Vanderbilt Commodores v LSU Tigers
Literally the closest thing Getty Images came up with in a “Tennessee State Tigers Vanderbilt” search. Like I’m gonna turn down an opportunity to showcase Alex Gordon.
Photo by Andy Lyons/Getty Images

The School: Tennessee State University

Record: 5-1 (2-1 in the OVC). Tennessee State’s only loss came against a team currently ranked 15th in the FCS. These Tigers are on a whole different level than Austin Peay, which means

a) They’re going to put up a fight on Saturday
b) The earth hasn’t become so disgusted with their football efforts that it has tried to swallow their home field whole.

Ranking: No. 25 in the FCS Coaches' Poll. The formulas have TSU rated 147th in the Real Time RPI and 181st in Jeff Sagarin’s ratings. Sagarin also has Vandy ranked higher than 13 other Power 5 Conference teams, including Kentucky and South Carolina, so take that how you will.

Mascot: Aristocat the Tiger. Convenient. If Vanderbilt loses in disgusting fashion we can always claim it was an elaborate joke called “the aristocats.”

Location: Nashville, Tennessee. Total shithole. Hipsters everywhere. Overcrowded. Bad music. Avoid it if you can.

Coach: Rod Reed, who played his college ball for TSU, has been with the team as a coach since 2003, and guided them back to respectability in recent seasons. I have absolutely nothing bad to say about him, at least partially because his bald head/beard combination makes him look at least slightly like Suge Knight.

Conference: The Ohio Valley Conference. Relevant only during SEC non-conference scheduling and one weeknight in March where its conference tournament title game is the only thing on television.

* [DIRECTIONS]
From the Tennessee State preview above, extract the passage starting at "Photo by Andy" and ending at "home field whole.", copied word for word.

* [GIVEN INFORMATION]

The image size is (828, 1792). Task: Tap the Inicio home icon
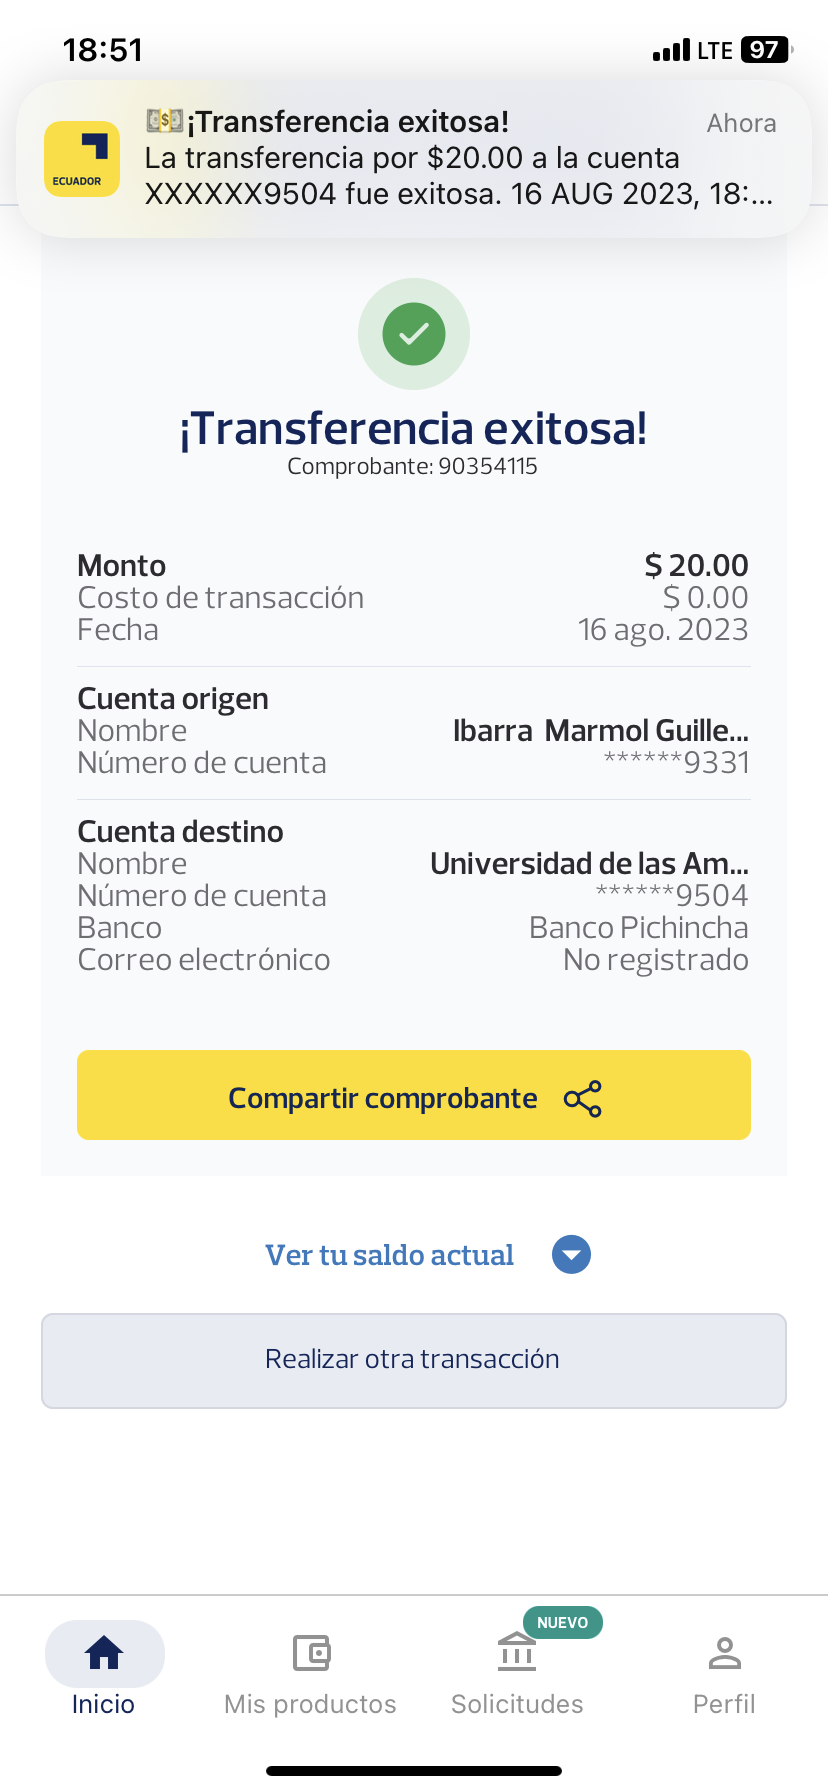104,1653
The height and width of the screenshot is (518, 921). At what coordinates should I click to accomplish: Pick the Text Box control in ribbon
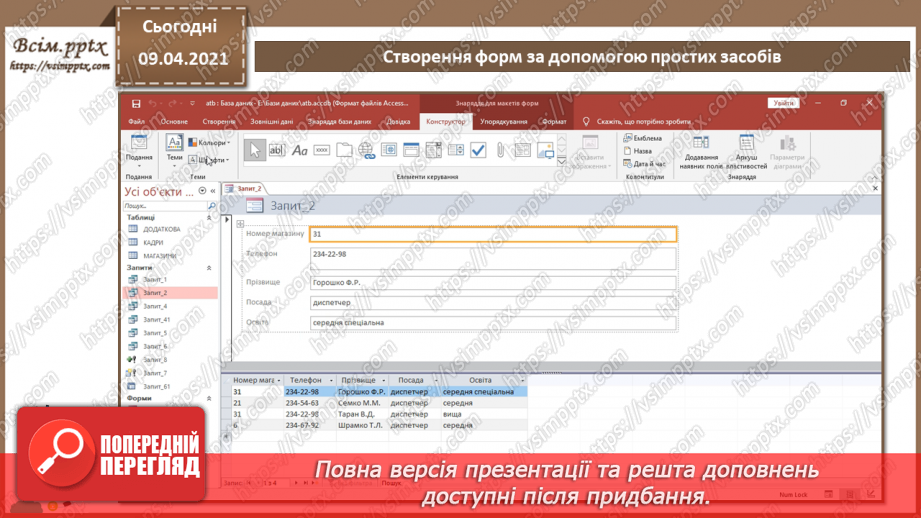click(277, 150)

* [ANSWER FOR THE TASK]
Photo by Andy Lyons/Getty Images

The School: Tennessee State University

Record: 5-1 (2-1 in the OVC). Tennessee State’s only loss came against a team currently ranked 15th in the FCS. These Tigers are on a whole different level than Austin Peay, which means

a) They’re going to put up a fight on Saturday
b) The earth hasn’t become so disgusted with their football efforts that it has tried to swallow their home field whole.